Quix's words "we will not borrow trouble and try to base the rest of your life on the outcome of this MRI" should be your mantra.  There is an answer for you, it might just take more time, but right now let’s not focus on that.  There are other options for you to pursue if you need to, but maybe those options will not be necessary.

What you are experiencing, all your symptoms, are all important pieces of the puzzle and someone will put it all together, give you an answer, and this arduous search will come to an end.

Please hang in there.  Keep talking to us.  We’re here to help you along the way.

Much needed (((((HUG))))
Wanna


Helpful - 0
429700 tn?1308007823
Quix is always right on the money.  I couldn't agree with her more.  Many of us MS'ers have gone through h*ll and back to get a diagnosis.  Most of us have been diagnosed as hypochondriacs, mentally ill, and fakers and then later dismissed.  

It would be interesting to get a count of the average number of specialists (neuros, rheumys, etc.) before getting a true diagnosis.  I've been to three rheumys and two neuros before getting a diagnosis of MS.  I all but gave up trying to find the root of my major symptoms after my last visit with a specialist (neuro) who dismissed me.  I am to this day having trust issues with doctors and am having to even learn to trust my neuro, who diagnosed me.  I was traumatized by the whole process. I nearly gave up too, until my sister drug me in to see her neuro.  

So whatever comes of this MRI, we'll all be here for you, coming up fresh ideas or to give you support.  

(((((((((((((gentle hhhuuuuugggggssss)))))))))))
Deb
Helpful - 0
147426 tn?1317265632
Hey, Kiddo, I am so sorry you have to feel this way.  The worst I was ever treated by my first, "evil" jackass of a neuro was also when he was "teaching" a resident.  You guys wonder where the attitude comes.  You have to be taught to be bigotted!  Stupidity comes on it's own.  Arrogance is often environmentally transferred.

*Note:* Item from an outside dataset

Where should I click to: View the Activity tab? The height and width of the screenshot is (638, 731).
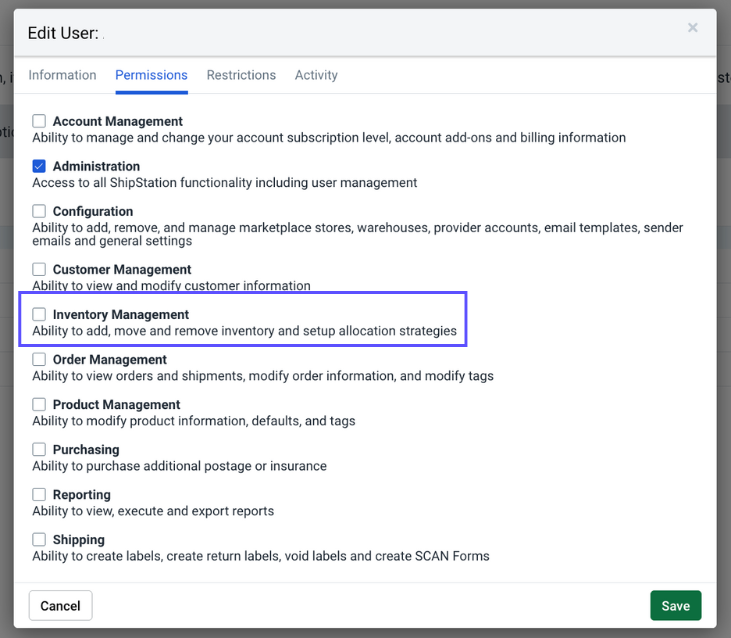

Even if this MRI returns no good information, it does not leave you diagnosed with "Stress."  Actually stress is not more a symptom or a diagnosis than "Pollution."  Who in the world ever validated the assessment of stress and anxiety???  

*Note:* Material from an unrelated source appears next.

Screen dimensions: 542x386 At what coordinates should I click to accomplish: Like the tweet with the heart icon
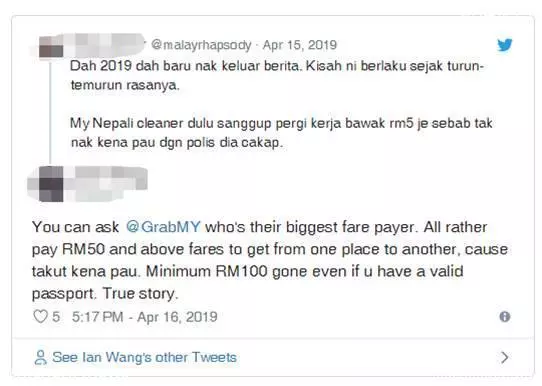[x=40, y=317]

Here's a diagnosis.  I think you're sweet.

And it is not your last hope, though right now it feels that way.  Right now, we will not borrow trouble and try to base the rest of your life on the outcome of this MRI.  If it is negative and you are still left to twist in the wind, we will rest and reassess.  Even people who thought there were no avenues left to pursue have had new doors open.  Moki did, ess did, Wanna did, Craig did.  I certainly know how much you want to feel normal again.  

Others will jump in here and tell you that somehow, the brick wall puts some distance between you and it and new possibilities for finding answers do appear.  Are you having the full MRI series or just the brain?  With even a question of an irregularity on the old one in the spine, it would be unconscionable to not repeat the c-spine.  When my neuro looked at my c-spine on the 1.5T he pointed out a couple areas that were a tiny bit uneven, slightly ratty.  They were totally missed by the neuroradiologist.   Sure enough, when the did the 3T the lesions were in those barely discernible spots.

No matter what the MRI shows, there is still hope and there will be new information and new possibilities for you.  And we will always be here.  And if you throw in the towel, you won't have anything to dry your hands on after you step in whatever that was and try to get it off!  The towel stays!

We may have to get your ophthalmologist to do some broken field running and find a new way to get you really evaluated.  And if that fails we can have you certified as "not caused by stress by a psycvhiatrist, if need be.  Several people have done that, and it has really helped them later.

We'll hold you hand through this whole thing - though it does get crowded in the MRI machine, but maybe they will see one of my lesions and you'll get credit for it.  See there are so many possibilities.

(((Gentle HUG))) so as to not break you any more.